5.4 Applying parsers in sequence
Now that we have discussed how Parser
functions work, we can start explaining how FParsec’s parser combinators work.
In this chapter we will discuss combinators that allow you to apply multiple parsers in sequence, i.e. parse the beginning of the input with the first parser, then parse the following input with the second parser, and so on.
5.4.1 The definition of >>.
The simplest combinators for sequentially applying two parsers are
val (>>.): Parser<'a,'u> -> Parser<'b,'u> -> Parser<'b,'u> val (.>>): Parser<'a,'u> -> Parser<'b,'u> -> Parser<'a,'u>
Both operators take two parsers as arguments and return a combined parser that applies the two parsers in sequence. As you can infer from the
type signatures, p1 >>. p2
returns the result of p2
and p1 .>> p2
the result of p1
. In each
case the point points to the parser whose result is returned.

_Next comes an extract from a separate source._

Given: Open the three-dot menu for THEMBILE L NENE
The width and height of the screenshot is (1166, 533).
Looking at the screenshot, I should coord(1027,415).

In order to explain exactly what it means to apply two parser in sequence, we give a full definition of the >>.
operator:
let (>>.) (p1: Parser<'a,'u>) (p2: Parser<'b,'u>) = fun stream -> let reply1 = p1 stream if reply1.Status = Ok then let stateTag = stream.StateTag let mutable reply2 = p2 stream if stateTag = stream.StateTag then // (1) reply2.Error <- mergeErrors reply1.Error reply2.Error // (2) reply2 else // reconstruct error reply with new result type Reply(reply1.Status, reply1.Error)
The implementation of p1 >>. p2
should be quite self‐explanatory: First p1
is applied to the input stream
. If p1
succeeds, i.e. if the status of reply1
is Ok
, p2
is applied to stream and the reply of p2
then becomes the reply
of the combined parser. However, if p1
fails, its reply is immediately propagated as the
reply of the combined parser. Since reply1
has type Reply<'a,'u>
but p1 >>. p2
needs to return a
Reply<'b,'u>
, the error reply needs to be
reconstructed with a new result type before it can be returned.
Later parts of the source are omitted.